Hello, I am attempting to eliminate the parameter from r'(θ) = r'(θ)=<-10sinθ,10cosθ> , but when I do, I get back to the same equation as I would for eliminating the parameter for r(θ)=<10cosθ,10sinθ>

(1) $x^2 + y^2 = 10$

$y = \sqrt{10-x^2}$

(2) $y' = \frac{-x}{\sqrt{10-x^2}}$

then,

since $x^2 + y^2 = 10$, if we let

$x=\sqrt{10}cosθ$
$y=\sqrt{10}sinθ$, then

(3) r(θ)=<10cosθ,10sinθ>

(4)r'(θ)=<-10sinθ,10cosθ>

then how come if I let,

$x=-\sqrt{10}sinθ$
$y=\sqrt{10}cosθ$,

I get

$\frac{-x}{\sqrt10}=sinθ$
$\frac{y}{\sqrt10}=cosθ$

$(\frac{-x}{\sqrt{10}})^2 + (\frac{y}{\sqrt{10}})^2= 1$

$x^2 + y^2 = 10$

But, my question is:

Why does eliminating the parameter in

r'(θ)=<-10sinθ,10cosθ> ⇒ $x^2 + y^2 = 10$

Because r'(θ) is perpendicular to r(θ), and both vectors have the same magnitudes. This means that r'(θ) is $\pi/2$ "ahead" of r(θ), but is tracing out the same path.

instead of what seems more intuitive:

r'(θ)=<-10sinθ,10cosθ> ⇒$y' = \frac{-x}{\sqrt{10-x^2}}$It just feel like it would make more sense for a y(x) ⇒ r(θ) and y'(x) ⇒ r'(θ)

Not to me it doesn't. The two derivatives are different rates of change. y' measures how y changes relative to changes in x (which runs horizontally), while r' measures how r changes relative to changes in θ. To me this is apples and oranges.

So I wonder why y(x) ⇒ r(θ) and y'(x) ⇒ r(θ)

In words, what I'm asking, is when I introduce the theta parameter for the semicircle (1), I get the paremetric/vector function (3). Then if I take the derivative of the semicircle I get (2), and when I introduce the theta parameter, I get (4). But if I eliminate the parameter in (3), I go back to (1), but when I eliminate the parameter of (4), I don't go back to (2), but instead go back to (1) as well.

Why does this occur?

 

[Ocata]

Thank you, this makes sense to me. I just came across the property r(θ)⋅r'(θ) = 0 if the magnitudes are equal in chapter 13 of my calculus book last week. I don't fully understand the proof just yet. I will work through it though. May I ask, are r(θ) perpendicular r'(θ) because they have equal magnitudes or do they have equal magnitudes because they are perpendicular.
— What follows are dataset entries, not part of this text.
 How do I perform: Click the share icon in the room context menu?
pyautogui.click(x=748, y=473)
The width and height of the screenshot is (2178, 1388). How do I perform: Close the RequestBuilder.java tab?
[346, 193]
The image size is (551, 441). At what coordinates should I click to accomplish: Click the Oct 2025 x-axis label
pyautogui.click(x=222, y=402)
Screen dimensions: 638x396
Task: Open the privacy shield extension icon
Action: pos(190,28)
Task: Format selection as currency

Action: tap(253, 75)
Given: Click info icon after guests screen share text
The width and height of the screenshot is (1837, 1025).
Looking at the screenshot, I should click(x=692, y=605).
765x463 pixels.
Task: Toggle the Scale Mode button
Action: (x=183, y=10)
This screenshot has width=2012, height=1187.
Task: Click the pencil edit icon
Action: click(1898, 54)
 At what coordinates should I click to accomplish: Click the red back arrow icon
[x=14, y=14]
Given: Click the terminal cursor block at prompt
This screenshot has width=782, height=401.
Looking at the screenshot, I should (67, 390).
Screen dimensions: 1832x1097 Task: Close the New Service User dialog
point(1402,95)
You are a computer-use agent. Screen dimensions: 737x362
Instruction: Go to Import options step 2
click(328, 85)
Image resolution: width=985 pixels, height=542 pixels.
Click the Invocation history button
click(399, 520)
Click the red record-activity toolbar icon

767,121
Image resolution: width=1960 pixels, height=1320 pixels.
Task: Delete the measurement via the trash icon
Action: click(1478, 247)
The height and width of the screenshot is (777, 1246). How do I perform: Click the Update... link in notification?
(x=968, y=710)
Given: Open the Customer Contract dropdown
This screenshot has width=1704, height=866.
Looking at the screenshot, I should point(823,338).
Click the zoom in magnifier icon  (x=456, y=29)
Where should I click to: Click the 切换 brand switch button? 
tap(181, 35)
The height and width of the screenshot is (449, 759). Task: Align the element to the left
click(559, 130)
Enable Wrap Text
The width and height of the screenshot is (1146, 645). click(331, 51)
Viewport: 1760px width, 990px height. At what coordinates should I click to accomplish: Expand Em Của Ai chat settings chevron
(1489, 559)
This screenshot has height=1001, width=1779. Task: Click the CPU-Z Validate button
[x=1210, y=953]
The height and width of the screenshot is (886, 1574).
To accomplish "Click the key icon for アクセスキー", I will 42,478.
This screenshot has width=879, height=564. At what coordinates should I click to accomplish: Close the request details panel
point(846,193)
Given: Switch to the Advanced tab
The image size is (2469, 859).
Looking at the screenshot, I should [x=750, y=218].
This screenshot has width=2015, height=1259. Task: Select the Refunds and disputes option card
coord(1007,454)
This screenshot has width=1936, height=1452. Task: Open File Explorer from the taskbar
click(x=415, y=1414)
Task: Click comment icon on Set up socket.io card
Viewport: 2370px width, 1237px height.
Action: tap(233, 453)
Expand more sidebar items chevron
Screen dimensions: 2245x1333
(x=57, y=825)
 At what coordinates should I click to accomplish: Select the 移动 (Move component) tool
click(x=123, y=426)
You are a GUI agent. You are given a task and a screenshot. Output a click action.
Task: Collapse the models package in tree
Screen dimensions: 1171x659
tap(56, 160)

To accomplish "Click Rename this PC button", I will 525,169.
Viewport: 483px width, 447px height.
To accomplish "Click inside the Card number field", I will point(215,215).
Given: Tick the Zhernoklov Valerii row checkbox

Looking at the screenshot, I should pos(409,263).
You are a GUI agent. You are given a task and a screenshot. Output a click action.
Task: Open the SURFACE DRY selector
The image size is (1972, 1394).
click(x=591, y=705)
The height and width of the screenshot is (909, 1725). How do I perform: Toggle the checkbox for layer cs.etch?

This is probably a chicken and the egg question that doesn't even makes sense. If the question is not even valid then don't worry about answering it.

Also, would this property only hold true for circles?

 

[Mark44]

Thank you, this makes sense to me. I just came across the property r(θ)⋅r'(θ) = 0 if the magnitudes are equal in chapter 13 of my calculus book last week. I don't fully understand the proof just yet. I will work through it though. May I ask, are r(θ) perpendicular r'(θ) because they have equal magnitudes or do they have equal magnitudes because they are perpendicular.

They are perpendicular because the angle between them is 90°; that is, one of them is the rotation of the other, with no other change, which makes their magnitudes equal.

This is probably a chicken and the egg question that doesn't even makes sense. If the question is not even valid then don't worry about answering it.

Also, would this property only hold true for circles?

 

[Ocata]

Mark44, I will have to ponder this a bit more. I will return to this thread soon.